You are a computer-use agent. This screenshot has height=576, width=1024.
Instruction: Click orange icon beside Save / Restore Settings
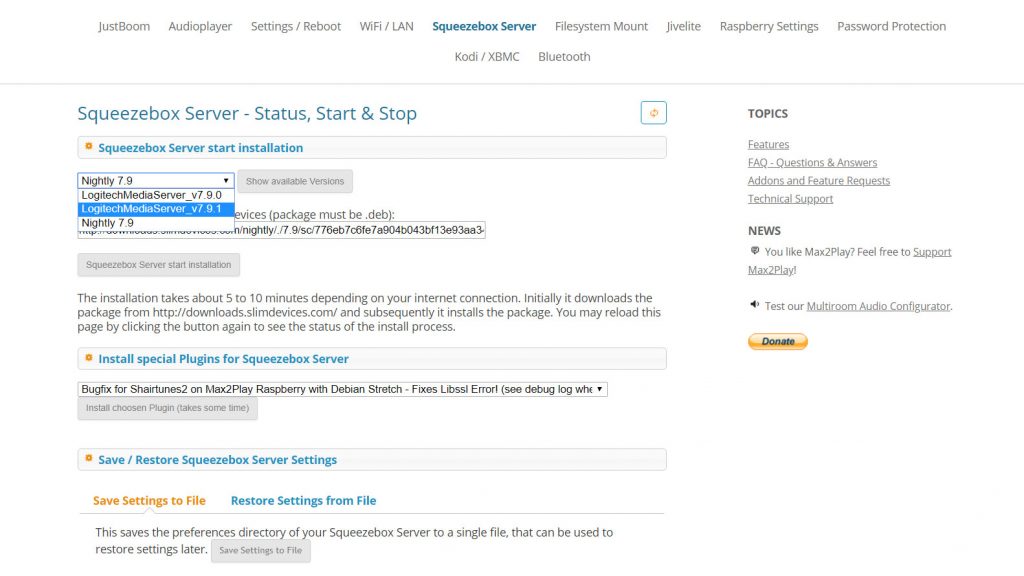(89, 459)
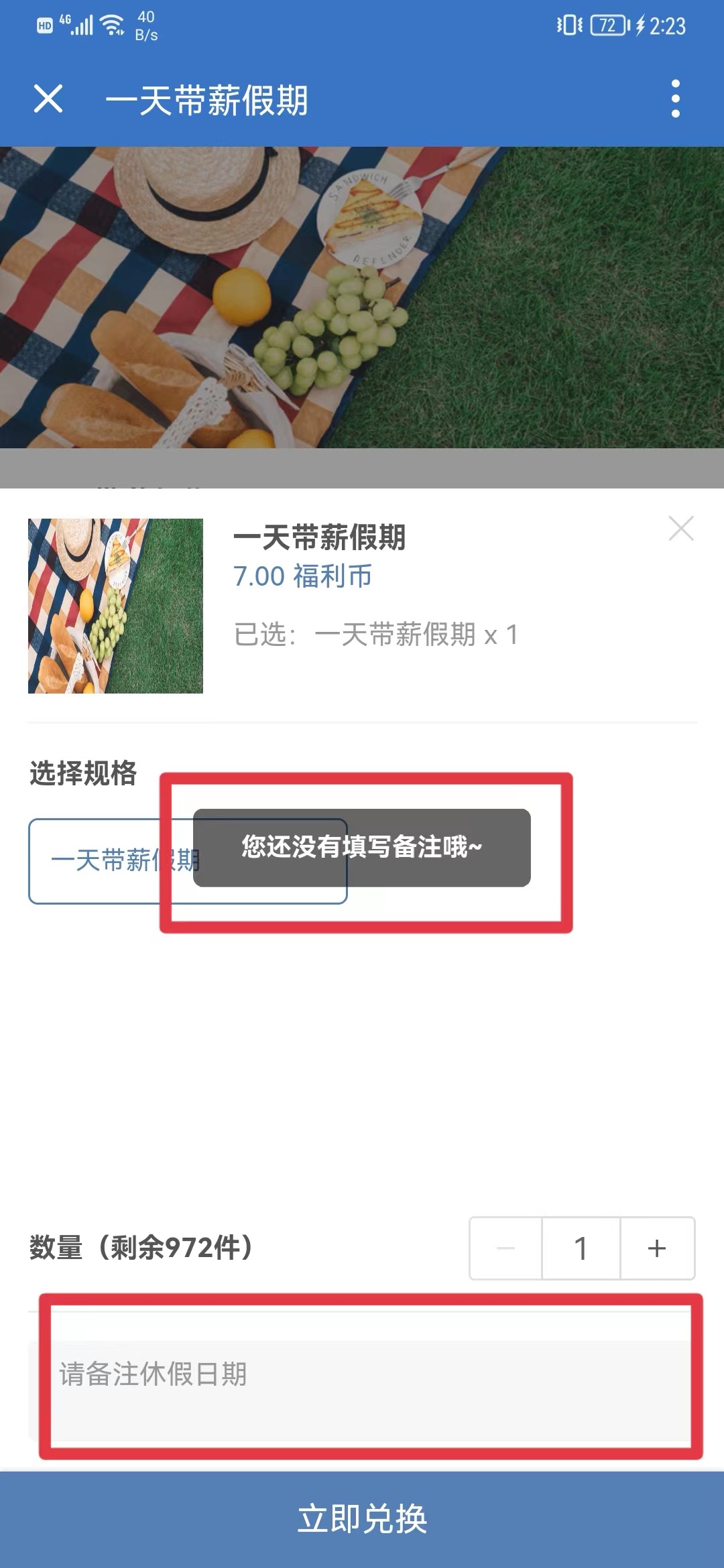Screen dimensions: 724x1568
Task: Tap the vibrate mode status icon
Action: click(570, 25)
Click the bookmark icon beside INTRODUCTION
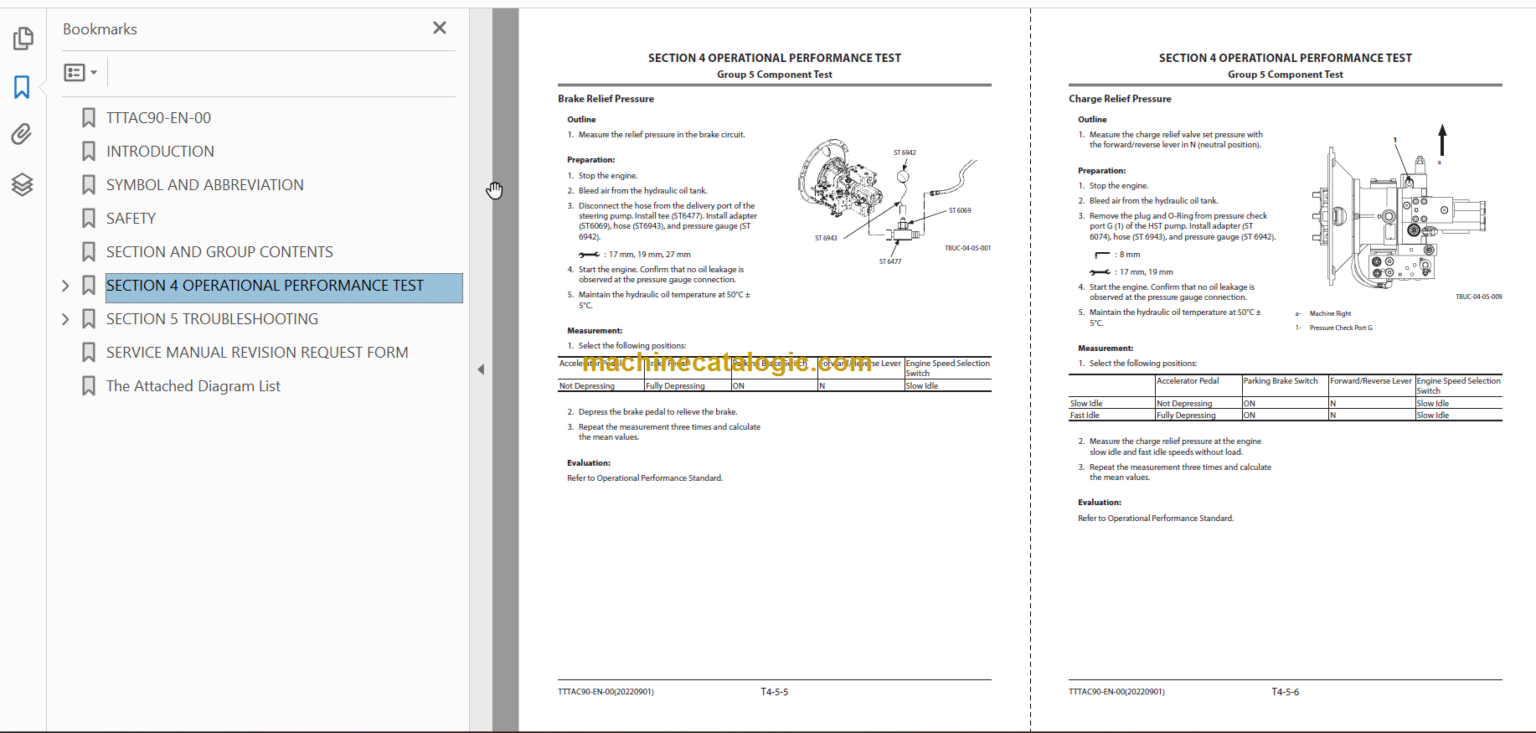 pyautogui.click(x=88, y=151)
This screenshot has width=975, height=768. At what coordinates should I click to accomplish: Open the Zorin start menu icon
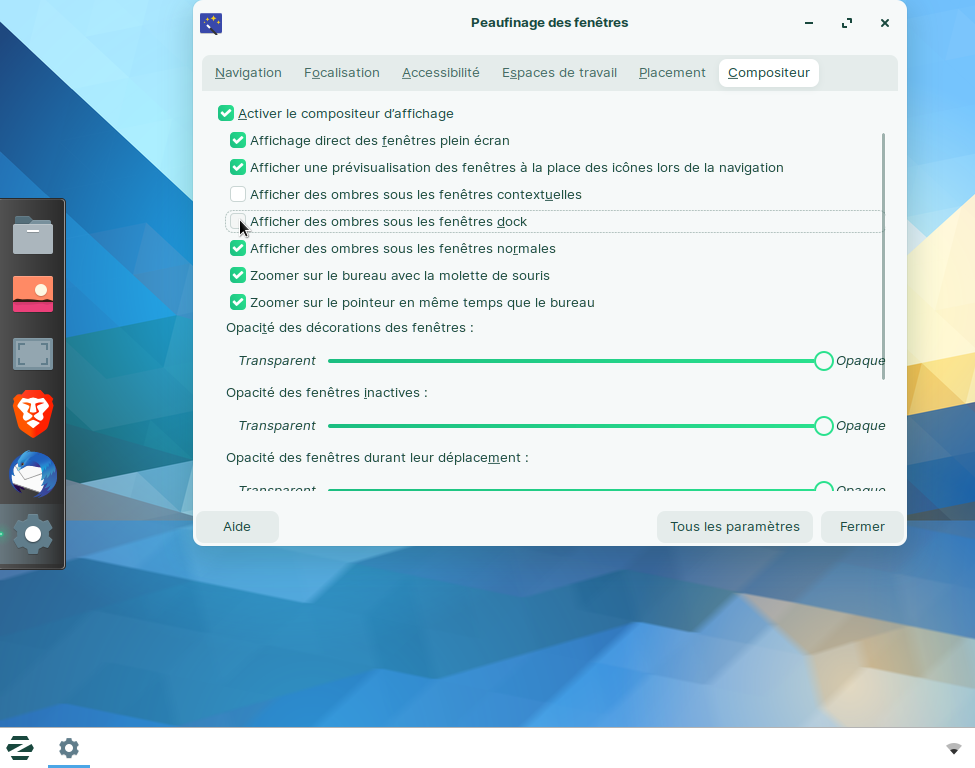[20, 747]
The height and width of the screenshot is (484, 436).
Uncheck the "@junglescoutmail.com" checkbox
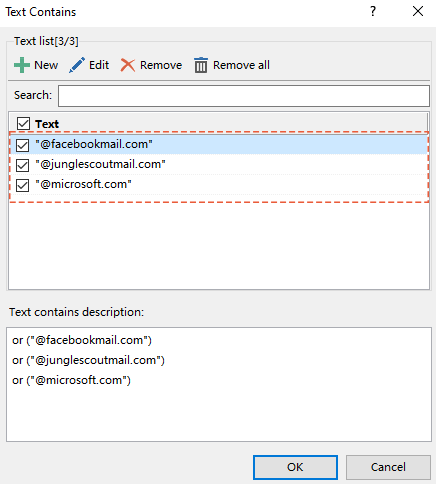click(x=22, y=165)
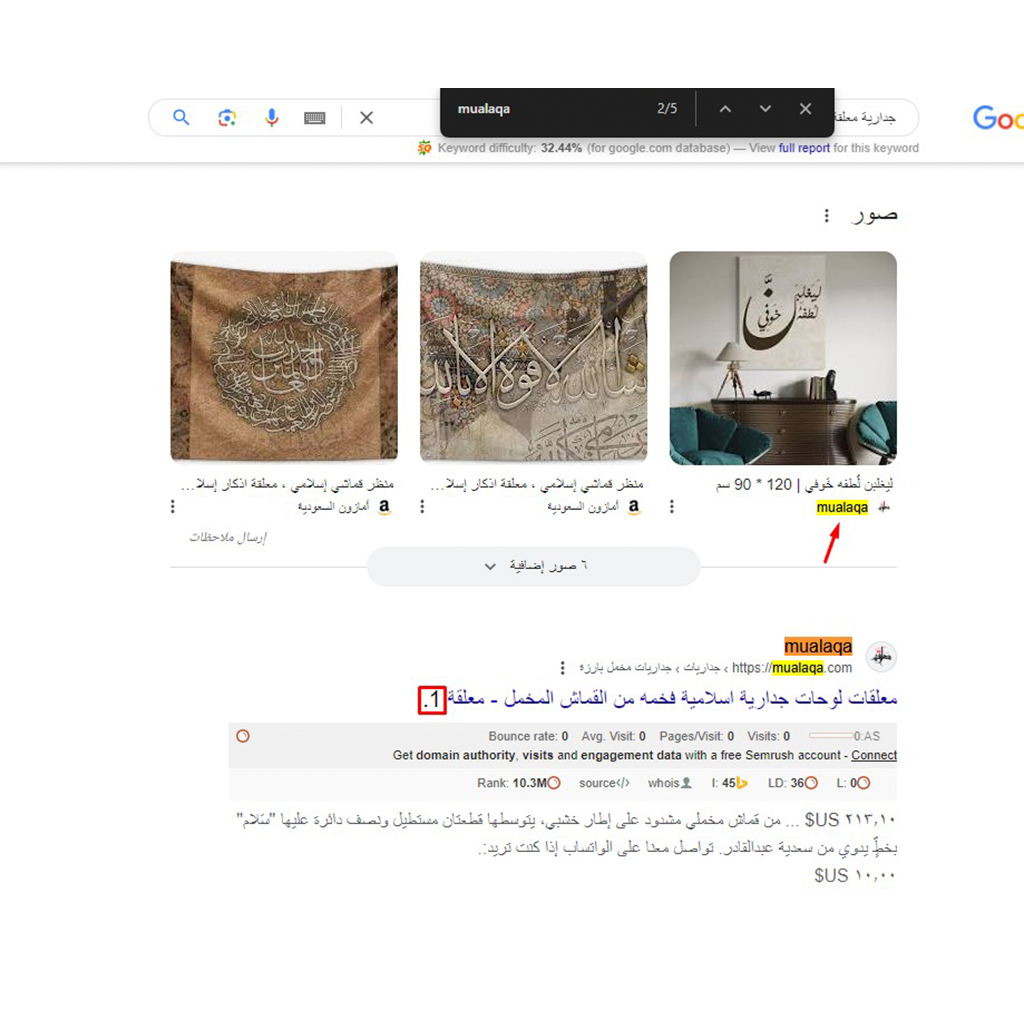Screen dimensions: 1024x1024
Task: Open three-dot menu under mualaqa image
Action: (x=671, y=507)
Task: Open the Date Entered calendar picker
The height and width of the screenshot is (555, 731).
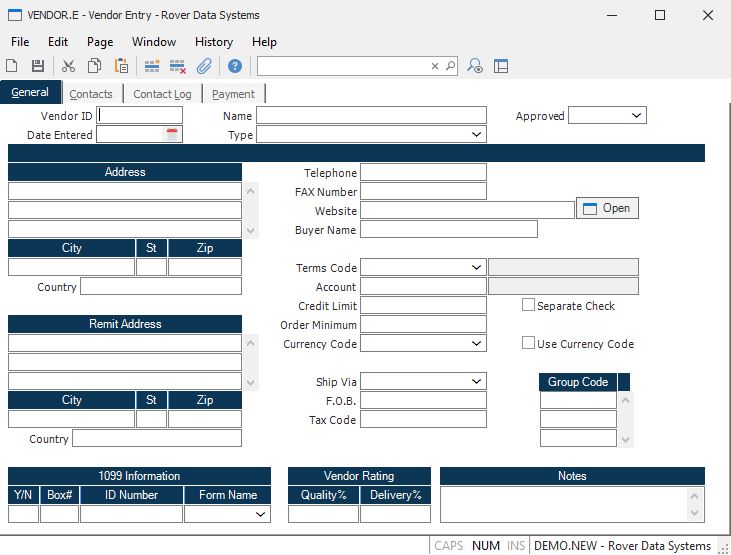Action: tap(172, 135)
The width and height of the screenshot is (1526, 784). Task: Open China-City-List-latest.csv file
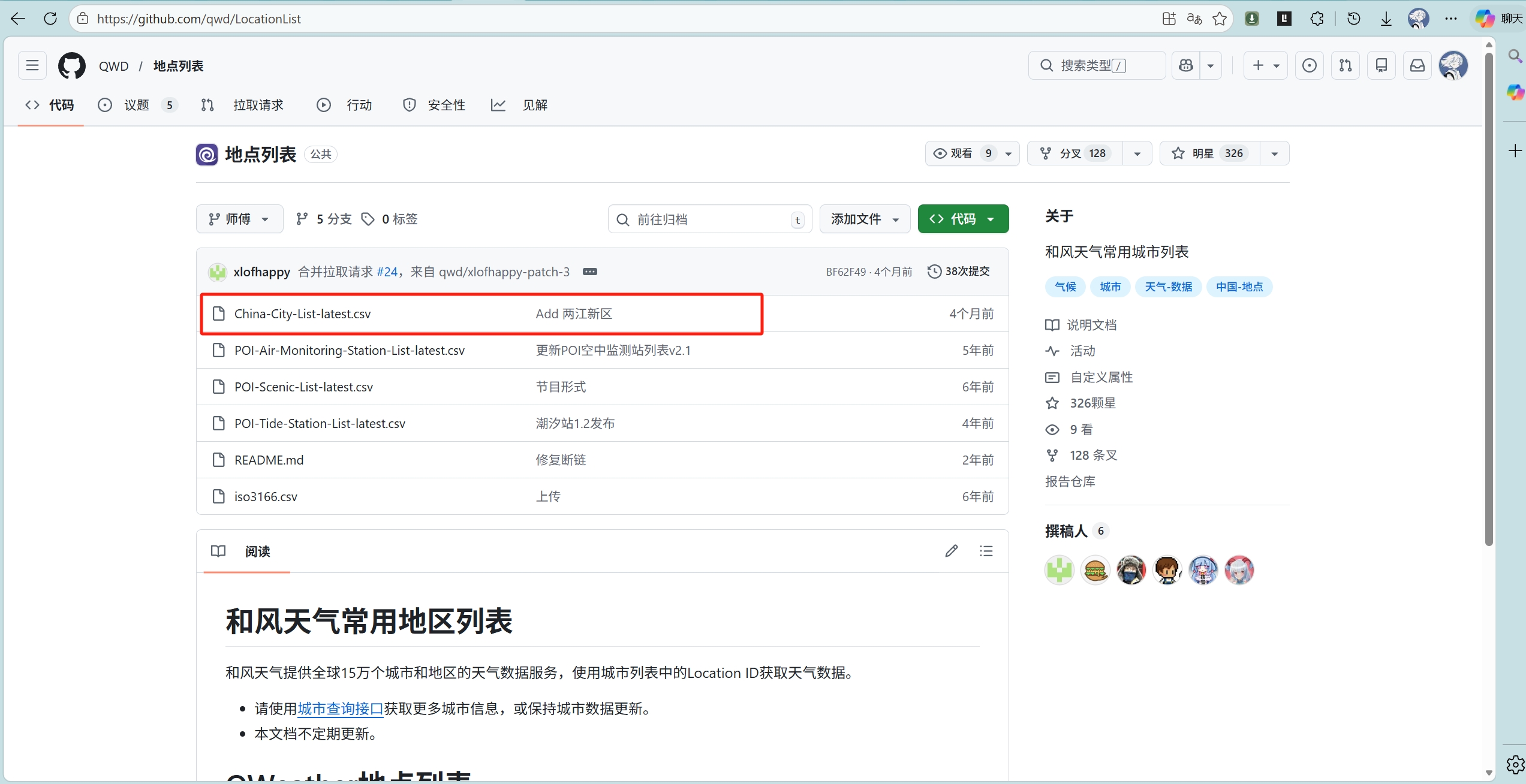coord(302,314)
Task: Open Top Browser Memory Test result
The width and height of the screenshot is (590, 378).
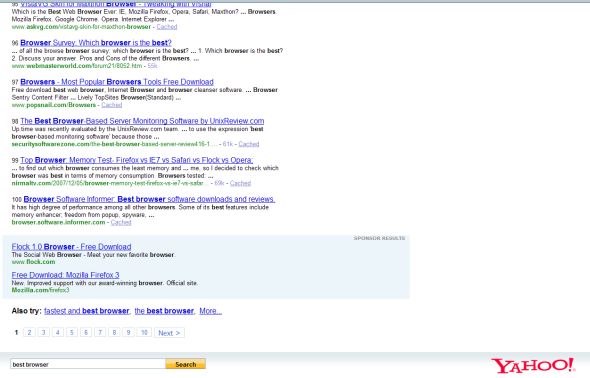Action: [x=137, y=160]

* [What to produce] Rewrite all of the lines above, replacing "screenshot" with "screen capture" wherever it appears and keeping everything else the same. Leave out the pictures.

* [Solved problem]
You are a computer-use agent. This screen capture has height=576, width=1024.
Instruction: Click orange icon beside Save / Restore Settings
(89, 459)
Screen dimensions: 724x1568
Task: Tap the vibrate mode status icon
Action: click(570, 25)
Click the bookmark icon beside INTRODUCTION
 pyautogui.click(x=88, y=151)
This screen capture has width=975, height=768. At what coordinates should I click to accomplish: Open the Zorin start menu icon
[20, 747]
The height and width of the screen capture is (484, 436).
Uncheck the "@junglescoutmail.com" checkbox
click(x=22, y=165)
Screen dimensions: 1024x1024
Task: Open three-dot menu under mualaqa image
Action: (x=671, y=507)
Task: Open the Date Entered calendar picker
The height and width of the screen capture is (555, 731).
Action: tap(172, 135)
The width and height of the screen capture is (1526, 784). Task: Open China-City-List-latest.csv file
coord(302,314)
Task: Open Top Browser Memory Test result
The width and height of the screen capture is (590, 378).
Action: [x=137, y=160]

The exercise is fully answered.